Records from a dataset:
- - - -
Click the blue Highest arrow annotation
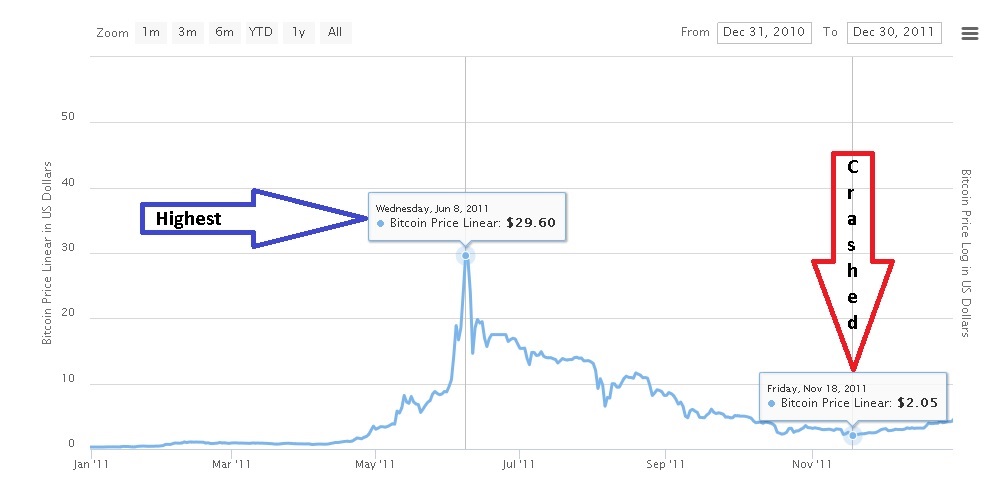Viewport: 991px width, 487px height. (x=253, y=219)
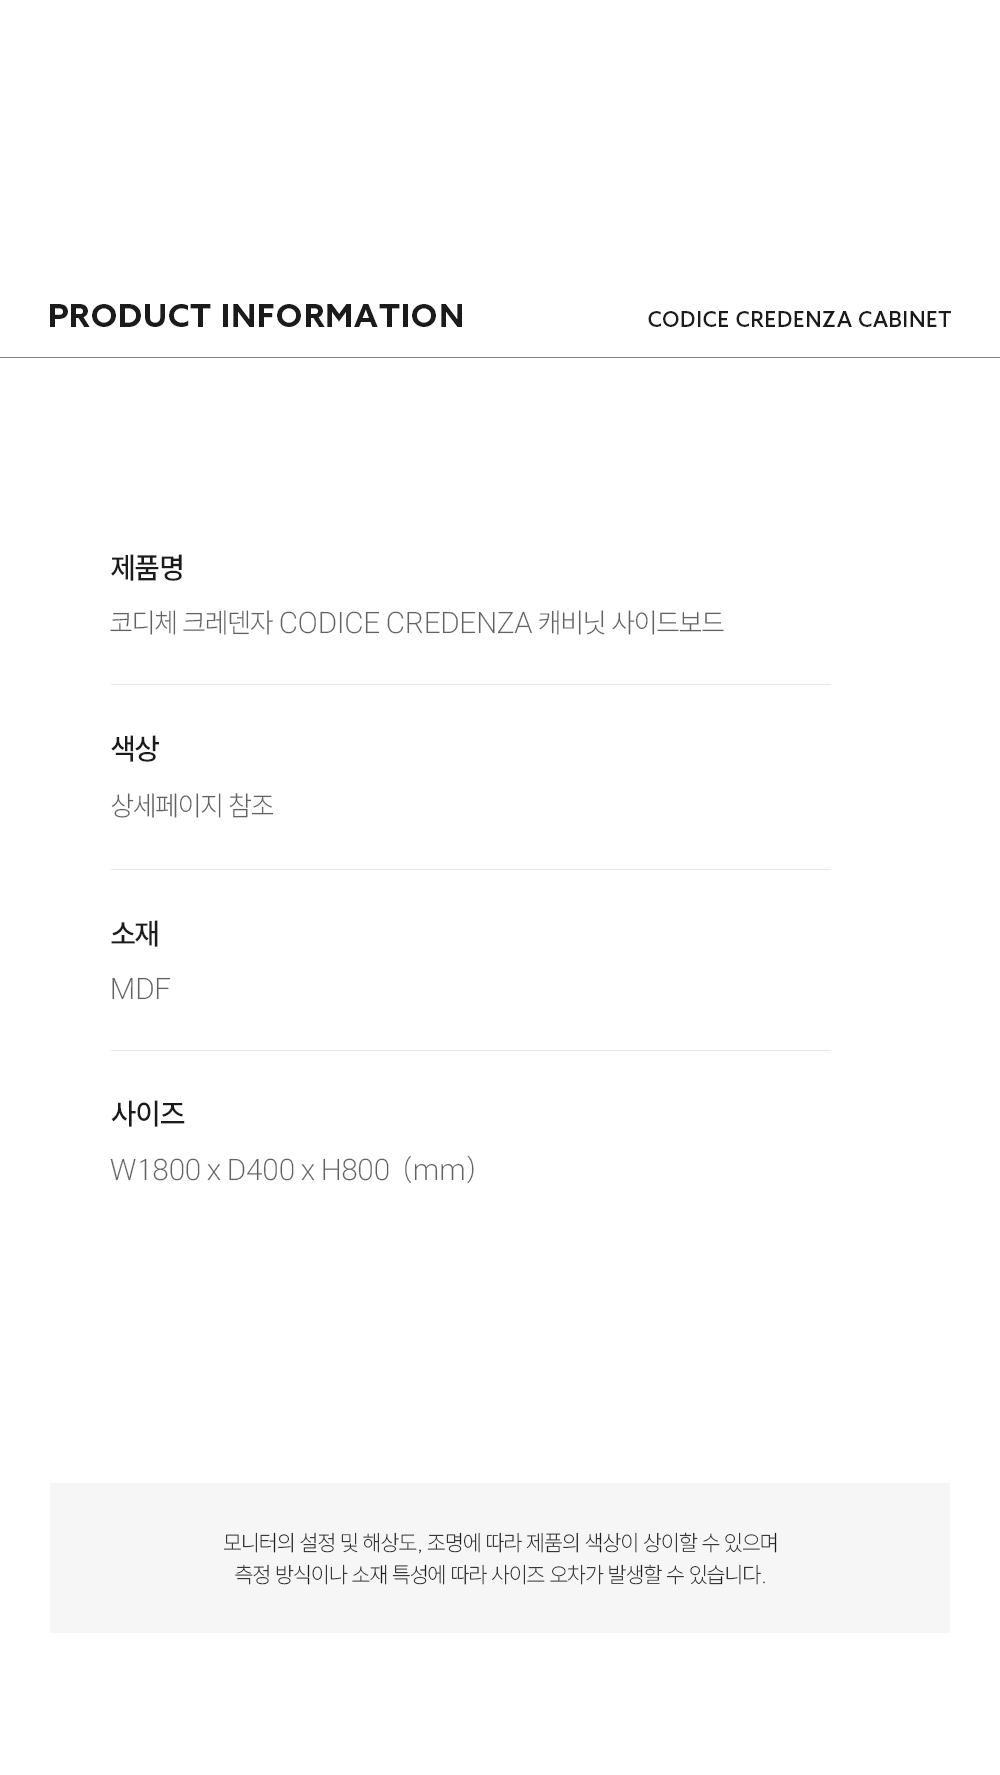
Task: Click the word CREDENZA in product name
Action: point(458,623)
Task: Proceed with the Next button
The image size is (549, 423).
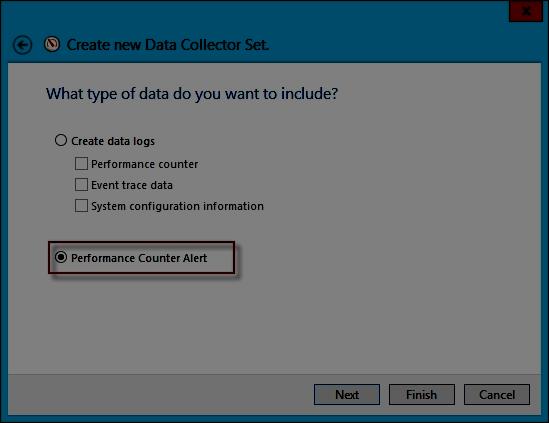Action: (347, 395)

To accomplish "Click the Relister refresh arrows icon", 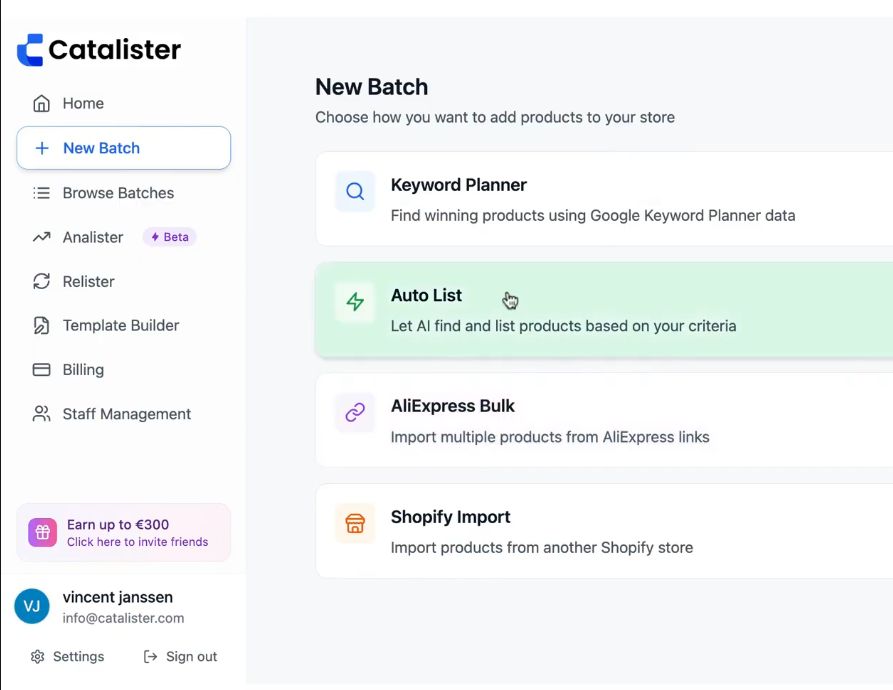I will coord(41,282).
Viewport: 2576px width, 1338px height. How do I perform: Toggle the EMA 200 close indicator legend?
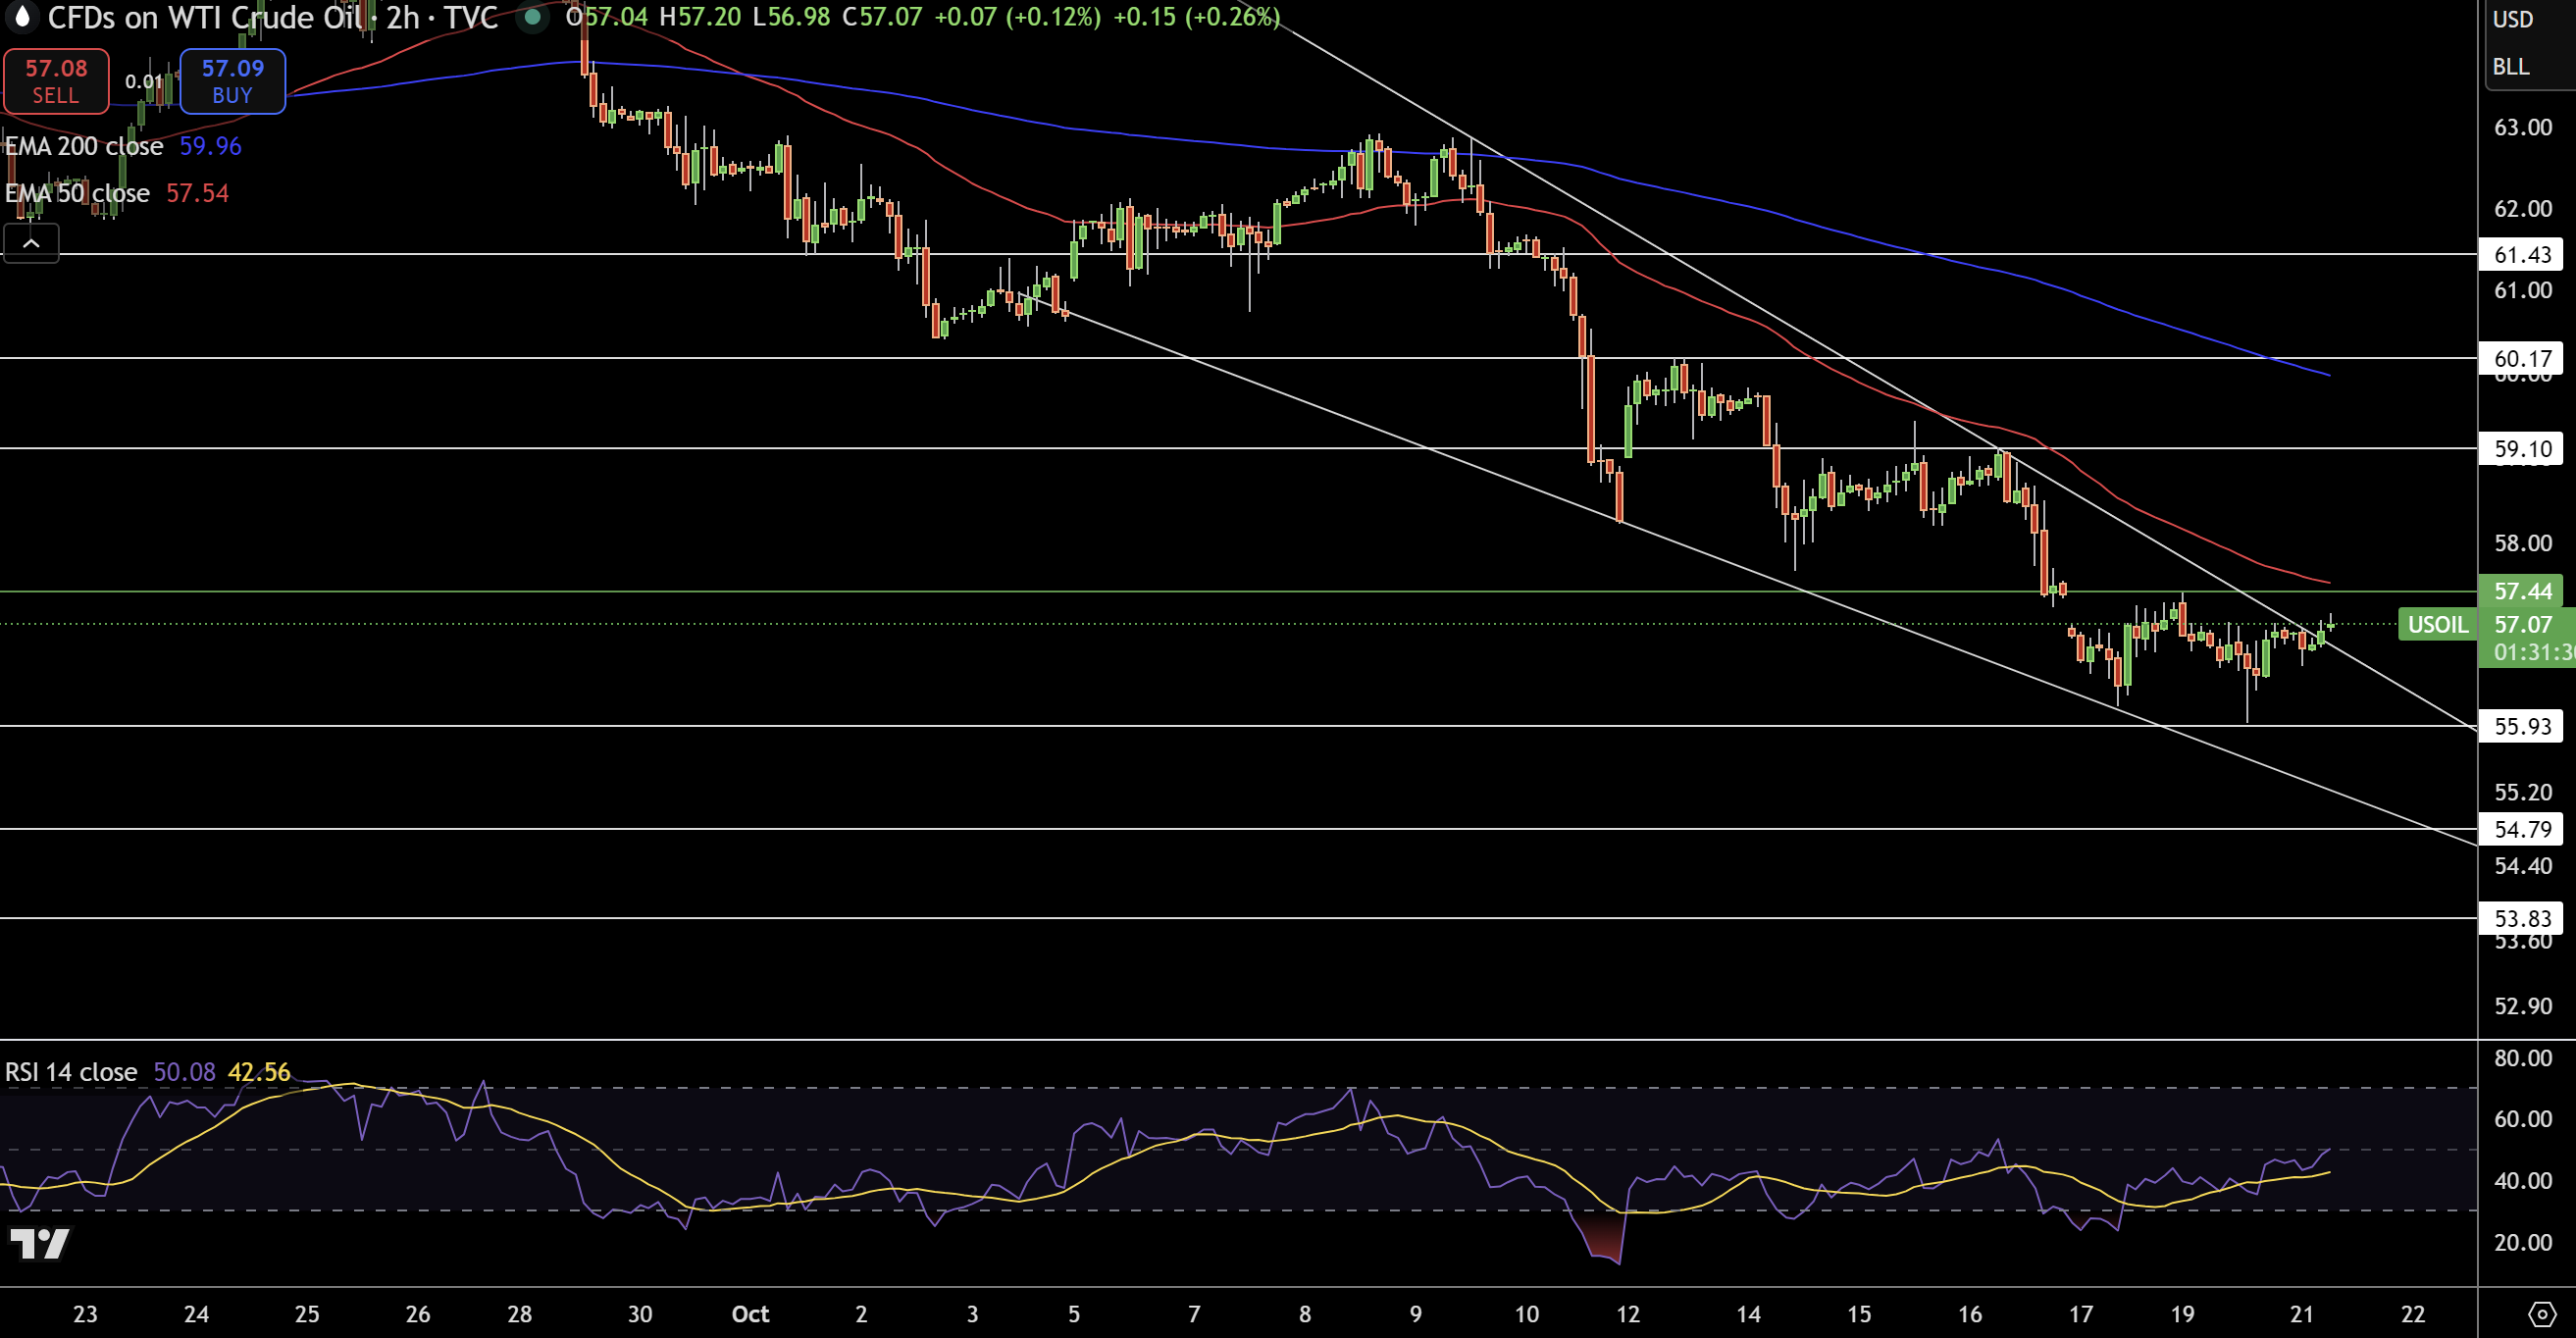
- - - -
Retype everything from the start of the entries down to and including the line containing "Action: (347, 395)", and leave the pictures out of your answer.

Click the blue Highest arrow annotation
Viewport: 991px width, 487px height. (x=253, y=219)
Task: Click the word CREDENZA in product name
Action: point(458,623)
Task: Proceed with the Next button
The image size is (549, 423).
Action: (347, 395)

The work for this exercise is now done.